Infinite series for $ \sqrt 2 $

Solution 1:

The generating function for the Central Binomial Coefficients is $$ (1-4x)^{-1/2}=\sum_{k=0}^\infty\binom{2k}{k}x^k\tag{1} $$ We can plug $x=\frac18$ into $(1)$ to get $$ \begin{align} \sqrt2 &=\sum_{k=0}^\infty\binom{2k}{k}\frac1{8^k}\\ &=\sum_{k=0}^\infty\frac{(2k-1)!!}{4^kk!}\tag{2} \end{align} $$

Alternatively, we could plug $x=-\frac14$ into $(1)$ and double the result to get $$ \begin{align} \sqrt2 &=2\sum_{k=0}^\infty\binom{2k}{k}\left(-\frac14\right)^k\\ &=2\sum_{k=0}^\infty(-1)^k\frac{(2k-1)!!}{(2k)!!}\tag{3} \end{align} $$ However, the error in the partial sum of $(3)$ is $O\left(\frac1{\sqrt{k}}\right)$. The error in the partial sum of $(2)$ is $O\left(\frac1{2^k\sqrt{k}}\right)$, which yields much faster convergence.

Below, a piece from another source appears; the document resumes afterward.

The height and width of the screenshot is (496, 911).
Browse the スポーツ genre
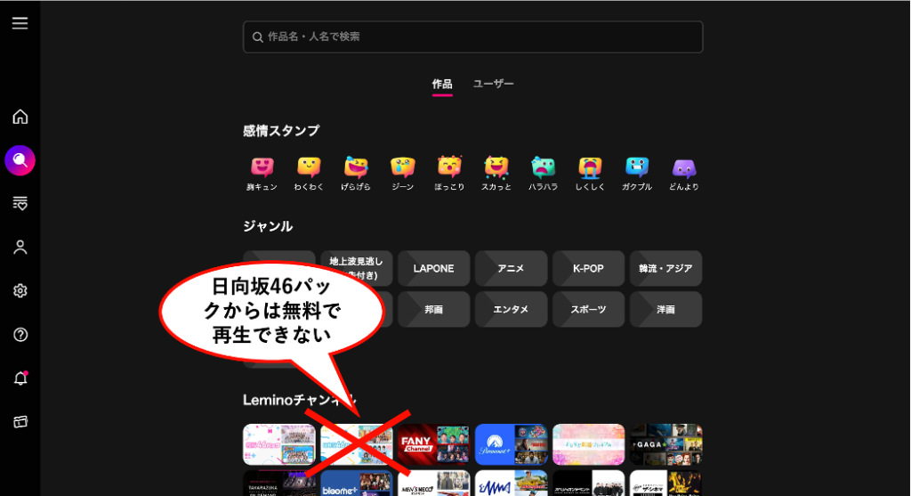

Using Continued Fractions, we get rational approximations to $\sqrt2$ that can be used with $(1)$ to get other series for $\sqrt2$: $$ \begin{array}{l} \sqrt2&=&\left(1-\frac48\right)^{-1/2}&=&\sum_{k=0}^\infty\binom{2k}{k}\frac1{8^k}\\ \sqrt2&=&\frac43\left(1-\frac4{36}\right)^{-1/2}&=&\frac43\sum_{k=0}^\infty\binom{2k}{k}\frac1{36^k}\\ \sqrt2&=&\frac75\left(1-\frac4{200}\right)^{-1/2}&=&\frac75\sum_{k=0}^\infty\binom{2k}{k}\frac1{200^k}\\ \sqrt2&=&\frac{24}{17}\left(1-\frac4{1156}\right)^{-1/2}&=&\frac{24}{17}\sum_{k=0}^\infty\binom{2k}{k}\frac1{1156^k}\\ \sqrt2&=&\frac{41}{29}\left(1-\frac4{6728}\right)^{-1/2}&=&\frac{41}{29}\sum_{k=0}^\infty\binom{2k}{k}\frac1{6728^k}\\ \sqrt2&=&\frac{140}{99}\left(1-\frac4{39204}\right)^{-1/2}&=&\frac{140}{99}\sum_{k=0}^\infty\binom{2k}{k}\frac1{39204^k}\\ \sqrt2&=&\frac{239}{169}\left(1-\frac4{228488}\right)^{-1/2}&=&\frac{239}{169}\sum_{k=0}^\infty\binom{2k}{k}\frac1{228488^k}\\ \end{array} $$

Solution 2:

As suggested by NovaDenizen, Taylor expansion of $f(x) = \sqrt{x + 1}$ has a general term which write $$\frac{(-1)^{n-1} (2 n-3)\text{!!} x^n}{(2 n)\text{!!}}$$ Setting $x=1$ then leads to $$\sqrt{2}=\sum _{n=0}^{\infty } \frac{(-1)^{n-1} (2 n-3)\text{!!}}{(2 n)\text{!!}}$$

Solution 3:

It is too easy to give series with irrational terms. So let us try for rational. One can note that $\sqrt{2}\approx 1.41421356\dots$. Thus an infinite series for $\sqrt{2}$ is $$1+\frac{4}{10}+\frac{1}{10^2}+\frac{4}{10^3}+\frac{2}{10^4}+\frac{1}{10^5}+\frac{3}{10^6}+\frac{5}{10^7}+\frac{6}{10^8}+\cdots.$$ The only issue is with the $\cdots$. We have not given an explicit expression for the $n$-th term.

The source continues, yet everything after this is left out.